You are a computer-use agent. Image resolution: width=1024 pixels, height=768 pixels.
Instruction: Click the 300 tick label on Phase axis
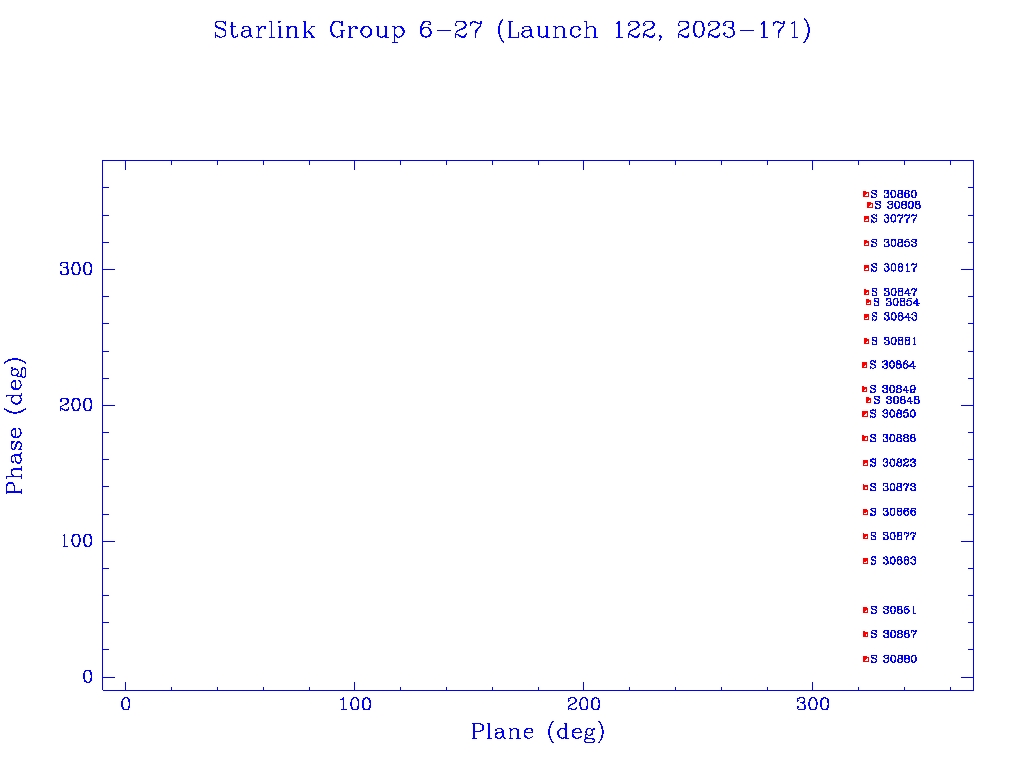click(x=75, y=269)
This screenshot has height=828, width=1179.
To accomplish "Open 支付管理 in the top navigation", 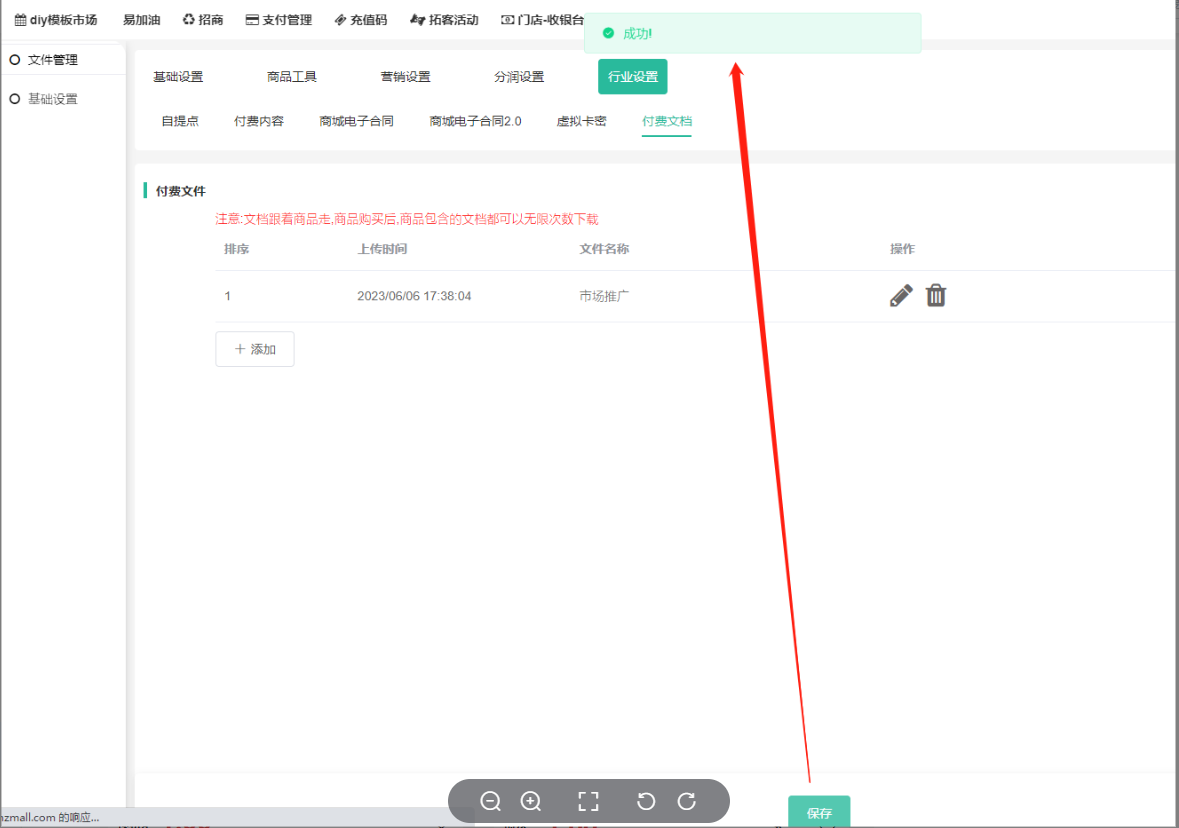I will pyautogui.click(x=279, y=20).
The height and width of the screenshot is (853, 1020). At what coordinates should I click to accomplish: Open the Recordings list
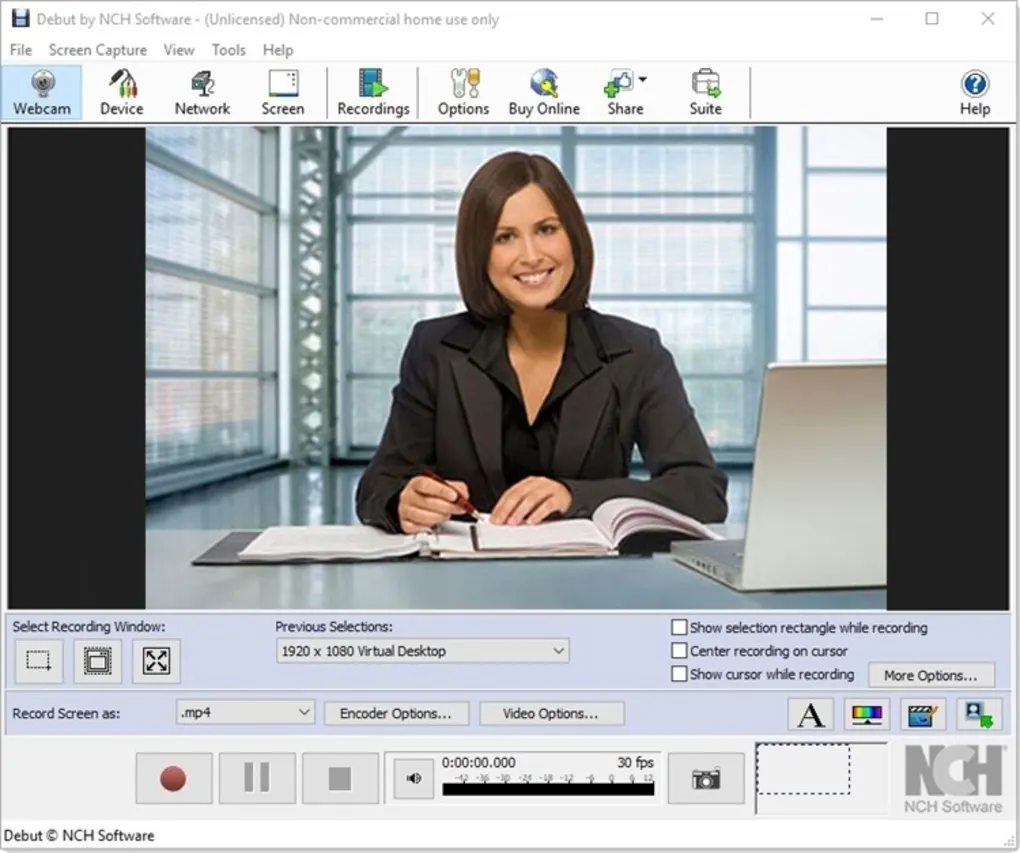(x=373, y=92)
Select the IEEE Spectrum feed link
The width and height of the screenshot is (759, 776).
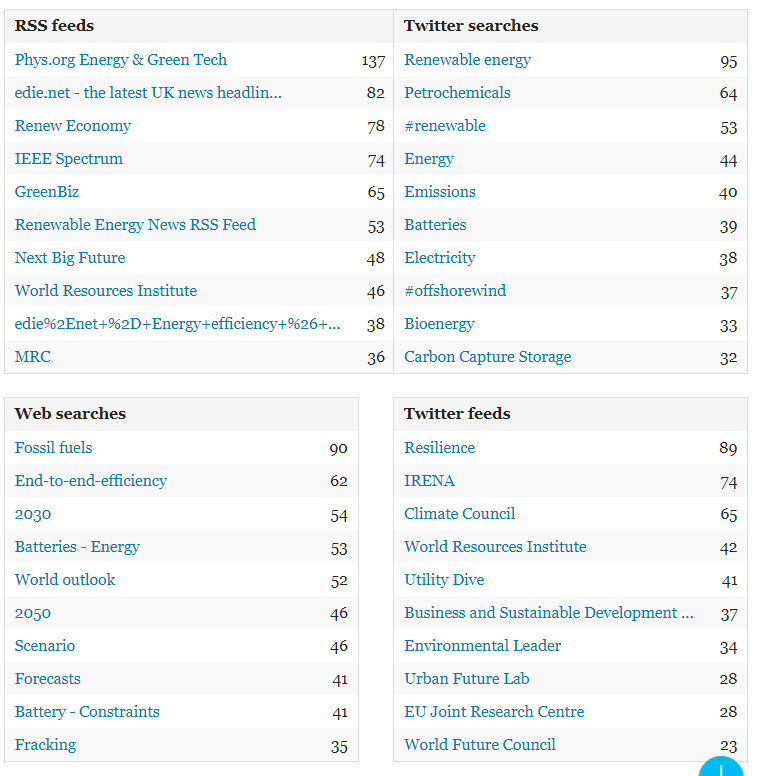(69, 159)
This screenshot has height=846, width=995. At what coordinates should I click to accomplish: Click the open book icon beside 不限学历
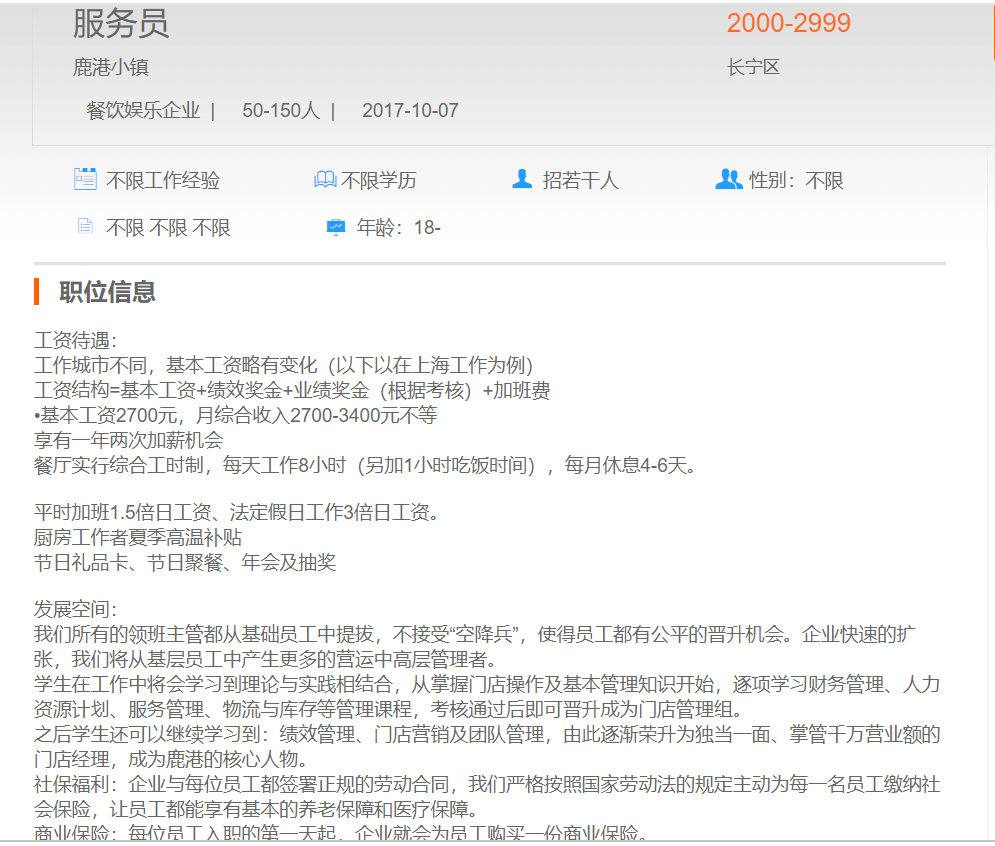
▬▬▬▬▬▬▬▬▬▬
Beginning with the line holding "Select the IEEE Spectrum feed link", copy each line exactly through the end of the records above, and leave every picture out.

**Reply to the exercise**
Select the IEEE Spectrum feed link
The width and height of the screenshot is (759, 776).
(69, 159)
This screenshot has height=846, width=995. At what coordinates should I click to accomplish: Click the open book icon beside 不限学历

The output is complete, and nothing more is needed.